- [ACTION ITEM] From the passage below on AI-generated story endings, extract the part that opens with the words containing "Sophisticated natural language" and closes with "lacking in context.", copying it exactly.

- [PASSAGE PROVIDED]
Sophisticated natural language processing systems like OpenAI’s GPT-2 can craft speech that’s impressively humanlike, but those same AI often struggle with cogencY and coherency. In particular, they don’t pen compelling conclusions — AI-generated story endings tend to be generic and lacking in context.

This shortcoming motivated scientists at Carnegie Mellon University’s School of Computer Science to devise a method that creates more “diverse” endings for a given story. The key, they say, was training models to focus attention on important phrases of the story and promoting the generation of non-generic words.

“A story context is a sequence of sentences connecting characters and events. This task is challenging as it requires modeling the characters, events, and objects in the context, and then generating a coherent and sensible ending based on them. Generalizing the semantics of the events and entities and their relationships across stories is a non-trivial task,” wrote the coauthors. “We show that the combination of the two leads to more diverse and interesting endings.”

- [PROVIDED RECORDS]
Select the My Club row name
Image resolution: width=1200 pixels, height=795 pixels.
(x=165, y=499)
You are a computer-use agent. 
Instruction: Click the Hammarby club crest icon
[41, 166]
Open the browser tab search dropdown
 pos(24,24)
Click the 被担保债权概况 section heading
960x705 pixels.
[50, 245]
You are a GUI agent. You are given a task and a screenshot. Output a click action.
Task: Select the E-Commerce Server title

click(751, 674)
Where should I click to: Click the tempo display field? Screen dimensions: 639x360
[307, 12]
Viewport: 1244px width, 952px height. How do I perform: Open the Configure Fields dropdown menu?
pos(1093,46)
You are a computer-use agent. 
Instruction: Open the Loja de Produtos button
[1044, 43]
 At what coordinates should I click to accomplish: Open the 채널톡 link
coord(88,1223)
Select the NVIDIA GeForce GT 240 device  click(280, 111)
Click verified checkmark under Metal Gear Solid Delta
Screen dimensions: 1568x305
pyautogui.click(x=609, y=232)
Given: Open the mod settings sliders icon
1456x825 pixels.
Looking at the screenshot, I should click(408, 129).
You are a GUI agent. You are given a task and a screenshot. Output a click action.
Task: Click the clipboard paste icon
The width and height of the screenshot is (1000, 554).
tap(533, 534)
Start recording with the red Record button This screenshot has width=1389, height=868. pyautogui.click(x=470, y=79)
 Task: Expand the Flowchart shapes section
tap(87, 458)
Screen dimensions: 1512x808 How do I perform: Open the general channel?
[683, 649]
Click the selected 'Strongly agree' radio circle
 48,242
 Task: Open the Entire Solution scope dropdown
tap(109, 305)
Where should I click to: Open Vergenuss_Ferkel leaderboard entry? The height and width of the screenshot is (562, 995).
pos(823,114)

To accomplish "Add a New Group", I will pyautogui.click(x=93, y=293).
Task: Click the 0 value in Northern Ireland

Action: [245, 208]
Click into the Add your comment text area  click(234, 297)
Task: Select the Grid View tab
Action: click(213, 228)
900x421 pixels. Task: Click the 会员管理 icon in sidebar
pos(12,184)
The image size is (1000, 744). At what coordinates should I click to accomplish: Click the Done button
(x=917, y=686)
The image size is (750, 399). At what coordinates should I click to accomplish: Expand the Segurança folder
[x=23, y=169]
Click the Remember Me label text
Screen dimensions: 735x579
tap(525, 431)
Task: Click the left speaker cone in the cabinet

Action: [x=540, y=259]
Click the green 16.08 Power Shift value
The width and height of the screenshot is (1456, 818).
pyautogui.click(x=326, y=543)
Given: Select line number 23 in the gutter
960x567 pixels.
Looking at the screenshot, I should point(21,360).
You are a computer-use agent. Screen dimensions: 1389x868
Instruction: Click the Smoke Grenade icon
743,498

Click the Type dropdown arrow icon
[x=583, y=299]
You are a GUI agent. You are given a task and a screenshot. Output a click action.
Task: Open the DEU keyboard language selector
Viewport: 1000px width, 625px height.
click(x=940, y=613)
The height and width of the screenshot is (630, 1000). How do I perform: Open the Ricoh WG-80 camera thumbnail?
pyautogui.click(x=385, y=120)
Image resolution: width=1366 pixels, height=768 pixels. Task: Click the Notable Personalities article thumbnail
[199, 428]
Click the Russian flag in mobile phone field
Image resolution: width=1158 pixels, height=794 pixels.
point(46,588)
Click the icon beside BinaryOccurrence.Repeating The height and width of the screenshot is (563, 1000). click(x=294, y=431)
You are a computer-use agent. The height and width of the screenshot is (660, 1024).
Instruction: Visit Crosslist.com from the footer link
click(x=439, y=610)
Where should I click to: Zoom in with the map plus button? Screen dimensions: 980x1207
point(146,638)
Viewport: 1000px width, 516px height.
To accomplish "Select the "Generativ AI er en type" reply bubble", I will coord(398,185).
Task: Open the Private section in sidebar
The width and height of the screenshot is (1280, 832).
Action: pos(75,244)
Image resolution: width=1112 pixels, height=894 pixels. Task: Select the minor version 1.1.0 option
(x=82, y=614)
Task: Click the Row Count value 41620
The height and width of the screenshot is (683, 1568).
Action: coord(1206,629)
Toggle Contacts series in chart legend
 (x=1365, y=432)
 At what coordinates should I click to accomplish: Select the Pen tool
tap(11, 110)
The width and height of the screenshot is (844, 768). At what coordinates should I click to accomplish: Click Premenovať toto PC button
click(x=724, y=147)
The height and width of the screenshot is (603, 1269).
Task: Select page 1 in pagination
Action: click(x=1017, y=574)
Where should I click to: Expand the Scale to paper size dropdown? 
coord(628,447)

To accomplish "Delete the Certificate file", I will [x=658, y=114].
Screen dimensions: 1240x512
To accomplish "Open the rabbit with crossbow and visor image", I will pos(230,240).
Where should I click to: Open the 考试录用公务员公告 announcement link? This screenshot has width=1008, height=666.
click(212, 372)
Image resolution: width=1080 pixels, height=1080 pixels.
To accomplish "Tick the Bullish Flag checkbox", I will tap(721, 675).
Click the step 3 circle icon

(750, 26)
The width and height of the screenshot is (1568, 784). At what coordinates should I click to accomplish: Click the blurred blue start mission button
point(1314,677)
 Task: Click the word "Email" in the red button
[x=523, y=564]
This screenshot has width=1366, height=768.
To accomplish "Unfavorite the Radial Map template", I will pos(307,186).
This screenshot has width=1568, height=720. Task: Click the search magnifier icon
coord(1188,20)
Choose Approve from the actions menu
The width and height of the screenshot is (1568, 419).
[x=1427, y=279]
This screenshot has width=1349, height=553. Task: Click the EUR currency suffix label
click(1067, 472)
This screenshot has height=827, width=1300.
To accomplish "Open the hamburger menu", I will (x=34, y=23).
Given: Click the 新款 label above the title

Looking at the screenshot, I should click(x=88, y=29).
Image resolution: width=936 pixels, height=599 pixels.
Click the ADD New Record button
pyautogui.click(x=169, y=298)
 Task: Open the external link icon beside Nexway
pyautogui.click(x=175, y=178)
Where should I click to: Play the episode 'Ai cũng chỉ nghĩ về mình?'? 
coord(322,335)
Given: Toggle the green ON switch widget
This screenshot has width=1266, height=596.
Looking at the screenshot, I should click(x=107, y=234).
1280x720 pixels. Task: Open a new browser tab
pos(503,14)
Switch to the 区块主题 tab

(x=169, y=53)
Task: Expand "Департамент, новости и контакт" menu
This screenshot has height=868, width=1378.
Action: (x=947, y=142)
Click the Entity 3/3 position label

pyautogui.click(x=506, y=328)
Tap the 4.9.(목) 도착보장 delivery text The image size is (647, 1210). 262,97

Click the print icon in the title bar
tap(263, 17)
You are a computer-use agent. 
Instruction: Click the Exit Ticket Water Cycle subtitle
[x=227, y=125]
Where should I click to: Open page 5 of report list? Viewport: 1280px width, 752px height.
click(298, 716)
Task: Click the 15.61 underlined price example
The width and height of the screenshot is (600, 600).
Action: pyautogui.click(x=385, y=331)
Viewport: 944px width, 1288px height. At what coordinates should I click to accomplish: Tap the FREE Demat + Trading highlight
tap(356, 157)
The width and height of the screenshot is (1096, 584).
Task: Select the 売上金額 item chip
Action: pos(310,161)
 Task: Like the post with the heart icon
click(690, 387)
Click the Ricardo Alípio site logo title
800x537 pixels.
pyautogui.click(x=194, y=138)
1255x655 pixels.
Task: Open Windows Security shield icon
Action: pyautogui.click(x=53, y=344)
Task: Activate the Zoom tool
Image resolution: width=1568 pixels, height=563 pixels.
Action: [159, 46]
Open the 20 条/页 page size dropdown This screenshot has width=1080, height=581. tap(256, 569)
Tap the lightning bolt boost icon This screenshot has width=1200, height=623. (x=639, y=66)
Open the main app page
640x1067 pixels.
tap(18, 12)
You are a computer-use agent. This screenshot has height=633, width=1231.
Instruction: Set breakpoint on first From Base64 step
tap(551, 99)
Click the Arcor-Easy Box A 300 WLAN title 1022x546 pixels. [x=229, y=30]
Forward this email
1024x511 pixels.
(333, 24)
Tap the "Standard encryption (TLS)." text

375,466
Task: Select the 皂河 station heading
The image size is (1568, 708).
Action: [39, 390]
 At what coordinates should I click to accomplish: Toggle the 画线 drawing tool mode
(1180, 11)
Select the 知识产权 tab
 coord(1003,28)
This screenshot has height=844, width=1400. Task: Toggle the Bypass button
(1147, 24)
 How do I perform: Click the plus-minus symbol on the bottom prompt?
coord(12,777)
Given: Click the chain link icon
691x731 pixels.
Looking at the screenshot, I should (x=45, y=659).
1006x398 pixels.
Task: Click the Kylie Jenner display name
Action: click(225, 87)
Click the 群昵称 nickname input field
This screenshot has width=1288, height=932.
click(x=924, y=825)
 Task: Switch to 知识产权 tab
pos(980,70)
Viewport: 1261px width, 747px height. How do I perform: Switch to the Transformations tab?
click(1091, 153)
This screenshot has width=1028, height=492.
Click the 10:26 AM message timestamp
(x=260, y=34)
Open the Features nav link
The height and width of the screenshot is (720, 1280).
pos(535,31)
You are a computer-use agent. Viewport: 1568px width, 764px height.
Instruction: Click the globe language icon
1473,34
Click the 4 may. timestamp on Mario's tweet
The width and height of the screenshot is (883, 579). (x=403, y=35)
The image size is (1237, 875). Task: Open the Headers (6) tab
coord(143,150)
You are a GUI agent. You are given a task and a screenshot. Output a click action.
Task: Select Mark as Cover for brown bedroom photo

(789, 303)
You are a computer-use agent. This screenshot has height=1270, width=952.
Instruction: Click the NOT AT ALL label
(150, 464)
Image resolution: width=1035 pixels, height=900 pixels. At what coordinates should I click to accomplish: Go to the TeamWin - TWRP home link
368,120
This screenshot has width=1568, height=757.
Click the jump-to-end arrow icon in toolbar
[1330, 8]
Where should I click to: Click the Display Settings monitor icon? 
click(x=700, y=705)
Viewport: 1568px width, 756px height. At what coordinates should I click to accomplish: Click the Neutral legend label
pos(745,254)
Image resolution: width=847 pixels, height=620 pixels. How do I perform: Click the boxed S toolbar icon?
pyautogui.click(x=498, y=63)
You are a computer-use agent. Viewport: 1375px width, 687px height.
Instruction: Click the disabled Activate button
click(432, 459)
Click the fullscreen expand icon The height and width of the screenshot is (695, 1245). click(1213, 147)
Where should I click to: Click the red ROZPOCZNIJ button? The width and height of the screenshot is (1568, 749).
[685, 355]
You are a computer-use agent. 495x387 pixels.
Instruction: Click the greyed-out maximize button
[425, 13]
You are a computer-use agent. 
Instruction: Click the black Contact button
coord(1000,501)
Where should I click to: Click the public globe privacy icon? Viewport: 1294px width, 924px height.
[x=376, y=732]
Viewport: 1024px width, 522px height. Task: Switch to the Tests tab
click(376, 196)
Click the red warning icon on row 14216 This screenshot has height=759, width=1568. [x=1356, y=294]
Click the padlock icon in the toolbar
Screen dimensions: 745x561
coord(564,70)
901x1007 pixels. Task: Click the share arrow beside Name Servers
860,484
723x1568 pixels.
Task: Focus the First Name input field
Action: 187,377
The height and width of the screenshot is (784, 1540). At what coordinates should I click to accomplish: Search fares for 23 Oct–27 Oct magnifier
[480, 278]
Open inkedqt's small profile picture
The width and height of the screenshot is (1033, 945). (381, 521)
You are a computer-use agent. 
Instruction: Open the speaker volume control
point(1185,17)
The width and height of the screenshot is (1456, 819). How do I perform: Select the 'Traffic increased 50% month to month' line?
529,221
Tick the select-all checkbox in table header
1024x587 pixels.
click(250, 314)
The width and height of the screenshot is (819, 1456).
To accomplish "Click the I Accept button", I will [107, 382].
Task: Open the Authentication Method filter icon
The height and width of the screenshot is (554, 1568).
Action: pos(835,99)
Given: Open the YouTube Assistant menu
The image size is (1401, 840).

- [TASK SOLUTION]
Sophisticated natural language processing systems like OpenAI’s GPT-2 can craft speech that’s impressively humanlike, but those same AI often struggle with cogencY and coherency. In particular, they don’t pen compelling conclusions — AI-generated story endings tend to be generic and lacking in context.